Uma pessoa pode ser de esquerda e ser conservadora, assim como uma pessoa pode ser de direita e ser liberal. Prometo.
Em 1791, foi criada a Assembleia Nacional Legislativa em França, que se dividia em três grandes grupos: a direita (composta pelos girondinos, ou seja, monárquicos conservadores); a esquerda (ou seja, montanheses, composta por burgueses adeptos das ideias iluministas) e os restantes 345, que são para este texto irrelevantes. Passou a olhar-se, por este motivo, para as orientações políticas da esquerda para a direita, associando os “esquerdalhas” a liberais e os “direitolas” ao conservadorismo. Mas nasceu, nesta altura, o espetro político com dois eixos: o socioeconómico e o sociocultural. No primeiro, distingue-se a esquerda da direita por motivos económicos e no segundo, distinguem-se visões autoritárias de libertárias, segundo questões culturais. Diz a ciência política que esta disposição de ideologias é demasiado geral e, de facto, outros eixos têm vindo a ser propostos. Não obstante, as conversas políticas resumem-se sempre a “esquerda VS direita”. Deixemos o eixo vertical de fora desta discussão, por hoje, e foquemo-nos no horizontal, que é bastante mais famoso.
Sem me debruçar sobre literatura de filosofia política, e de uma maneira bastante simplista, permitam-me dizer que o que faz alguém “ser de direita” ou “ser de esquerda” é uma pequena decisão: “deve o Estado de intervir para redistribuir a riqueza?”. Consoante o nível de concordância ou discordância com esta afirmação, respetivamente, alinham-se as ideologias da esquerda para a direita. No entanto, e como anteriormente referi, isto é uma visão muito simplista, que não capta nem 1% daquilo que é o jogo de cadeiras e opiniões que compõe esta linda arte a que chamamos Política. Do mesmo modo, a ideologia é um conjunto de visões diferentes que encontram representação neste espaço inclusivo que é o espetro político.
Portanto, ver a política como um desfiladeiro em que a esquerda e a direita se combatem é, permitam-me, estúpido. A situação política de um país não é um conto de fadas nem uma história da Disney. Por assim se tratar dela, e por se discutir política como uma luta de gostos como se de um clube desportivo se tratasse, generalizou-se a prática de acusar os eleitores à direita de serem más pessoas.
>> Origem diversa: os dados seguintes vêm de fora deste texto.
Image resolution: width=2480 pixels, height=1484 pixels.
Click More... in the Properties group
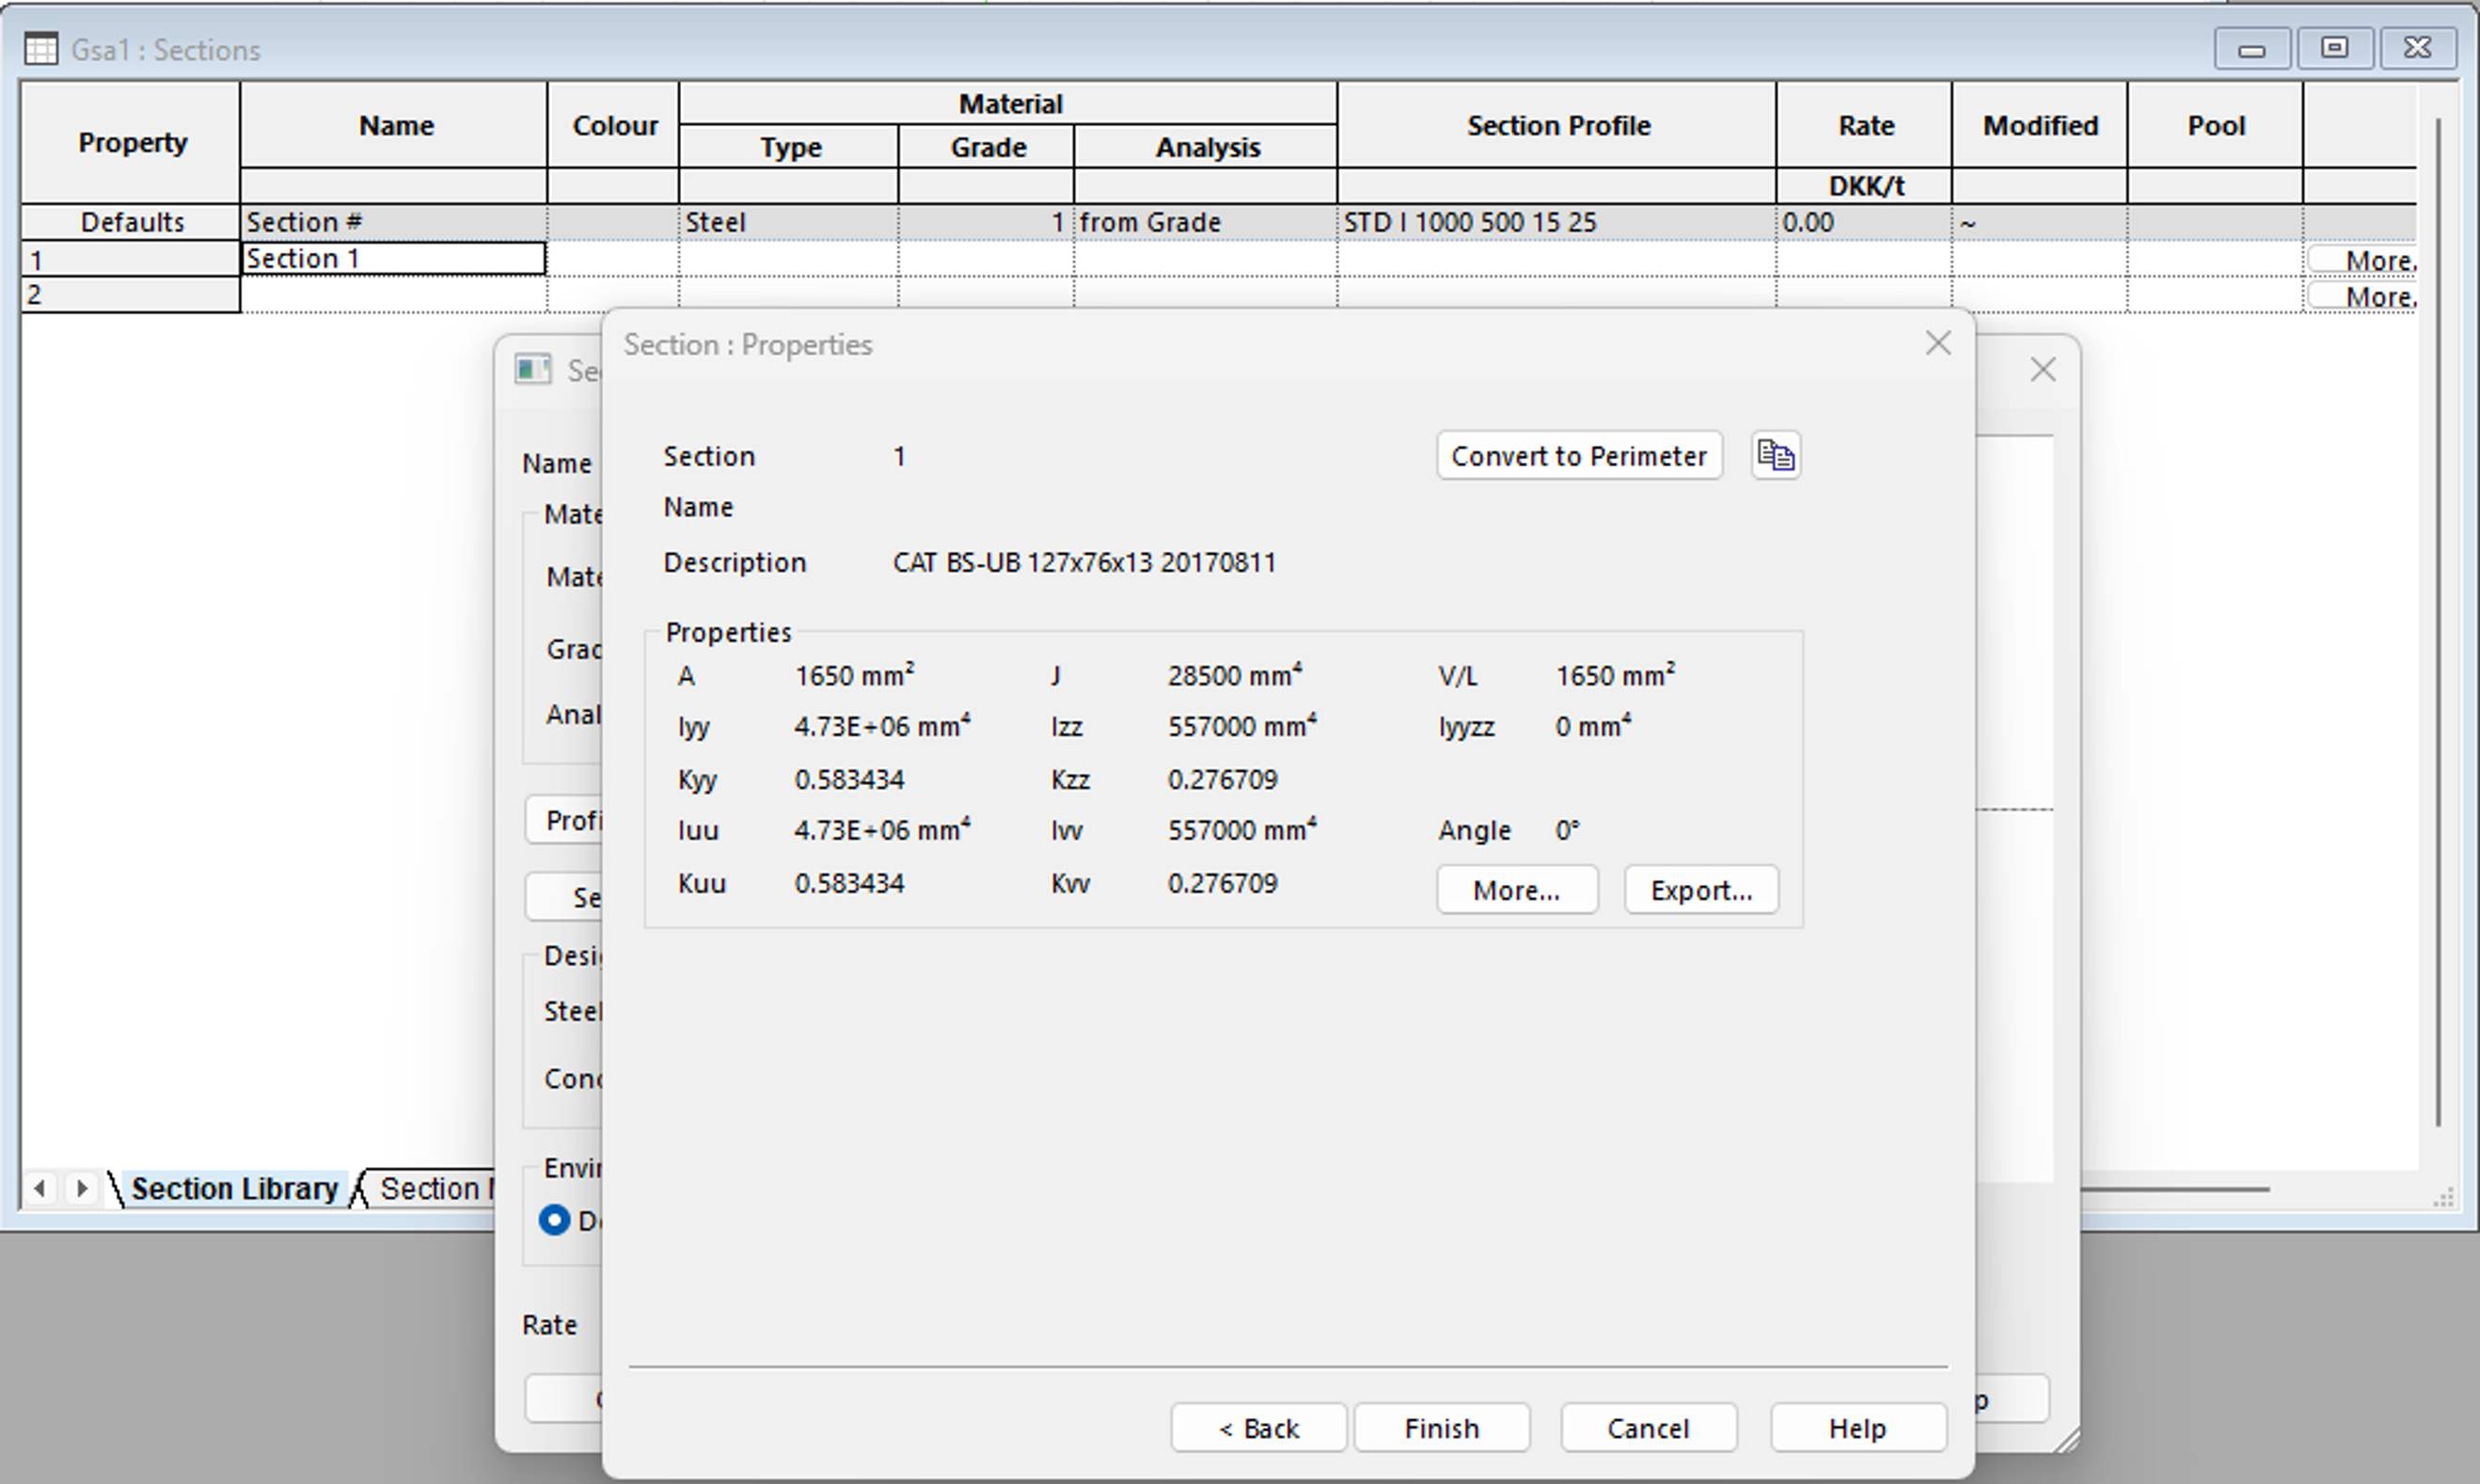click(x=1516, y=890)
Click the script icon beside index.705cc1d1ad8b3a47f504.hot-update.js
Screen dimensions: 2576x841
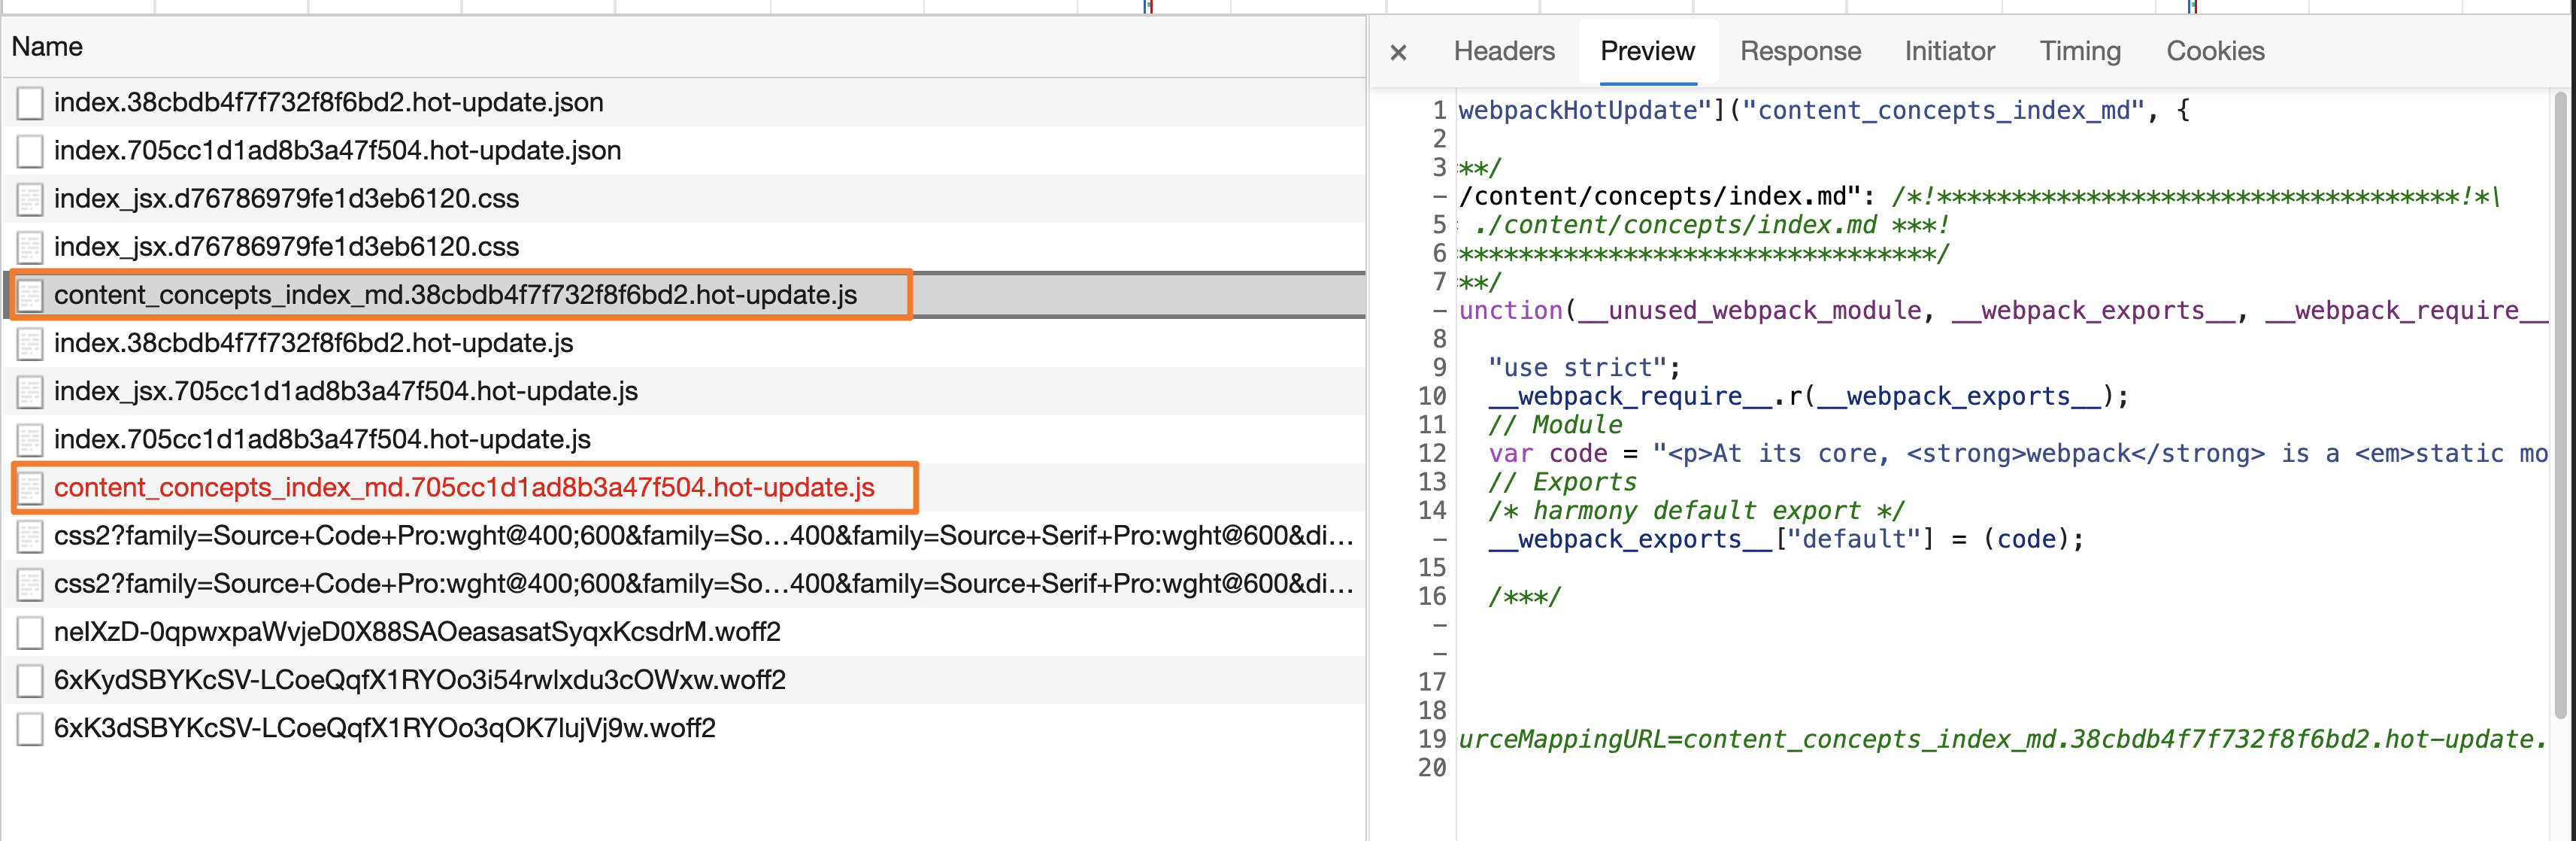[x=29, y=440]
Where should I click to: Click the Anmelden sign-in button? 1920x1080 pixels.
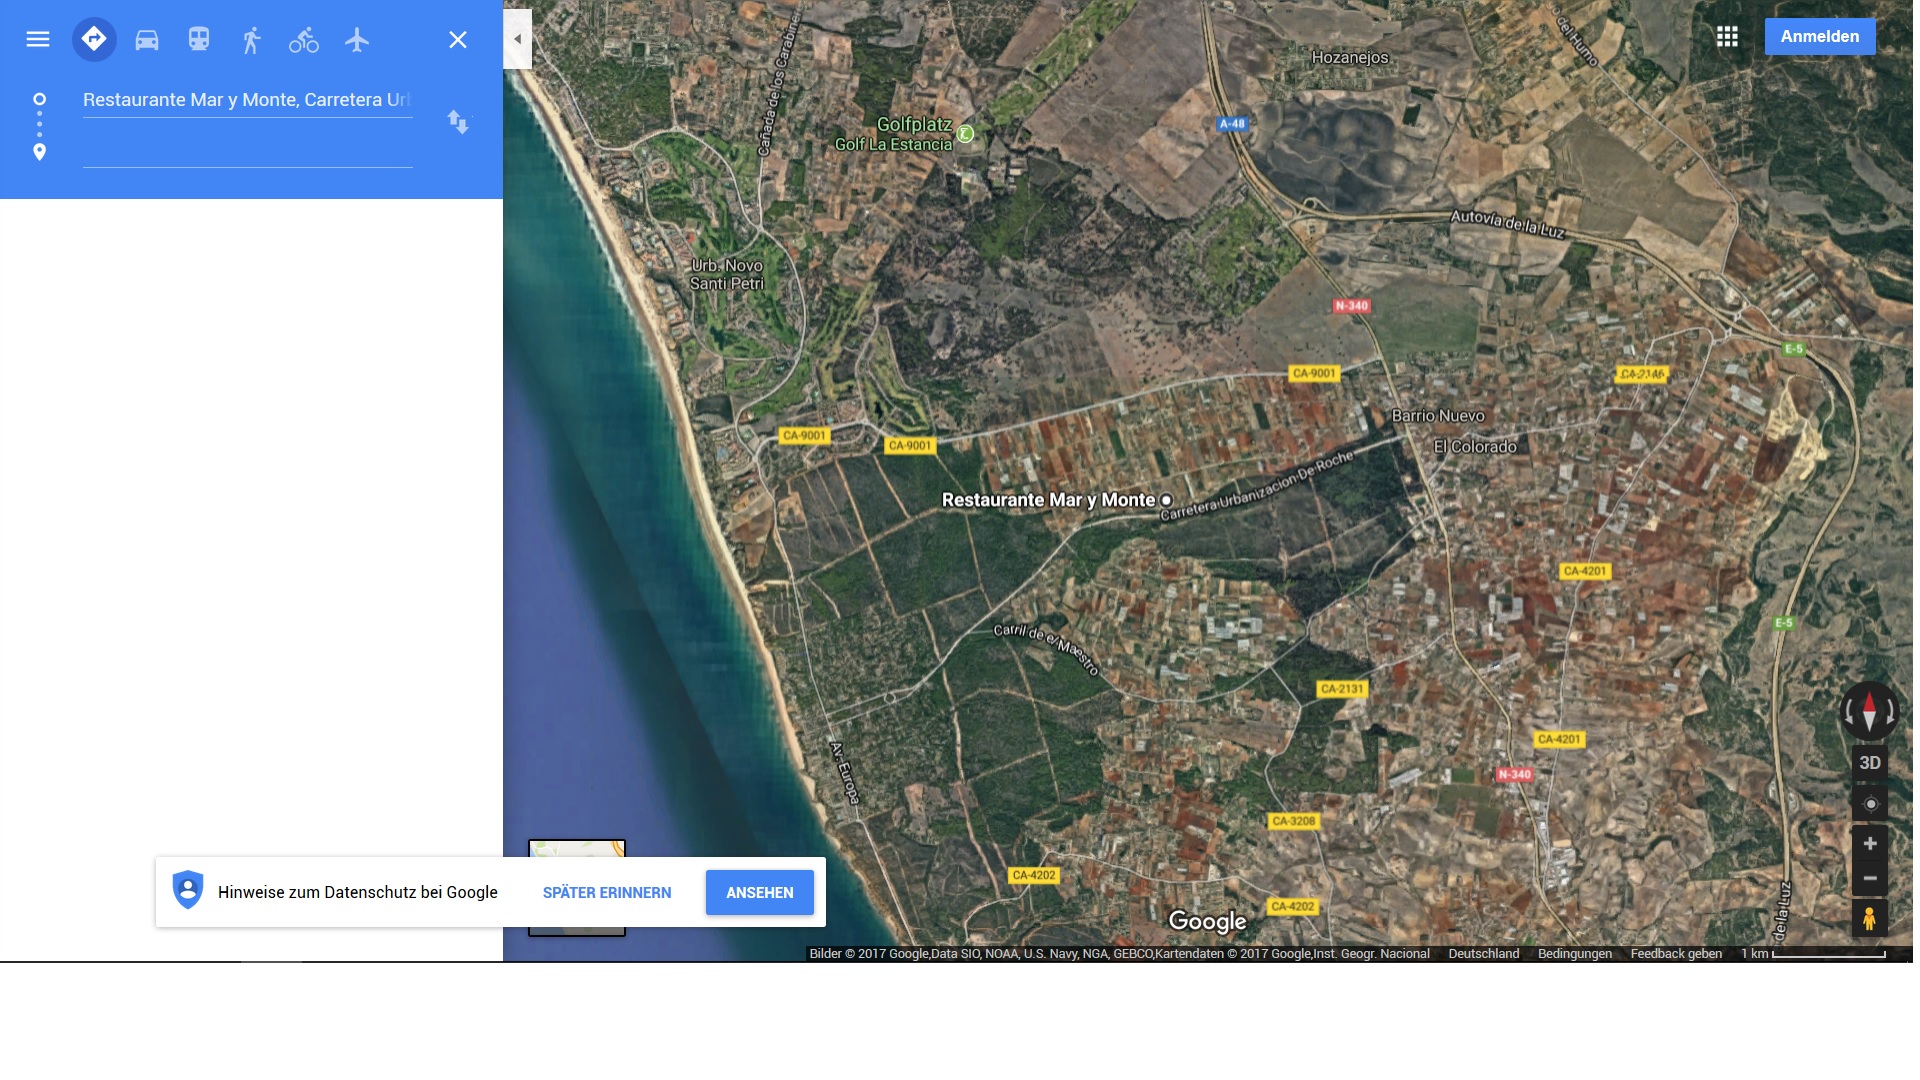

A Esquerda não é a Cinderela que é maltratada pela sua madrasta má, a Direita. Passo a explicar a comparação infantil: se eu confessar que quero trabalhar naquilo que me apaixona, chegar a uma casa confortável, saber em que medida contribuo para a massa insolvente que é o bolo estatal e que essa sabedoria não me revolte; que quero poder ligar o aquecimento no inverno sem que por isso me sinta culpado e poder fazer uma viagem, no mínimo, uma vez por ano em que conheça uma nova cidade. Do ponto de vista de alguém de Direita, isto é uma expectativa de vida “razoável”, mas para alguém que vota à Esquerda eu sou uma pessoa horrível e “mereço morrer”. Porque este “sonho” de vida não me torna uma coitada e as pessoas vão sempre querer coitadinhos. Por exemplo, ninguém odeia o Dumbo. Persiste o estereótipo de que quem fala de economia e quem sonha criar riqueza para Portugal é o lobo mau. “Gerar riqueza? Não! Vamos é discutir como se distribui a riqueza para combater a pobreza.” Uma pessoa liberal a falar de economia é vista como a Mulan no exército chinês – um/uma inimigo/a –, mas foi precisamente essa mulher que conseguiu salvar o império.
Eu percebo que não se morra de amores pela ideia do homem possivelmente branco, heterossexual, presumivelmente racista e homofóbico, que aprecia uma tourada. Este senhor existe em cada um dos nossos avós, mas este senhor pode ser militante do PCP desde que fez 18 anos, porque a direita não tem a patente de ser antiquado. Do mesmo modo, uma mulher preta, lésbica, transexual e emigrada pode ser de direita e faz tanto sentido que o seja, como se for de esquerda. Novamente porque representar algo fora do comum não nos obriga automaticamente a por uma cruz em apenas 5 dos 8 partidos com assento parlamentar.
Resumidamente, a melhor pessoa do mundo não tem de concordar com a louca carga fiscal e inadequada redistribuição de riqueza da qual Portugal se orgulha. De tudo, que isto fique: as pessoas não podem ser rotuladas de boas ou más por votarem à esquerda ou à direita. Enquanto não ultrapassarmos esta moda de olhar para as ideologias como o anjo e o diabo, que pousam nos ombros das pessoas durante os seus debates internos com as suas consciências, nunca teremos maturidade para abordar um qualquer tema político nem seremos eficientes nas nossas lutas.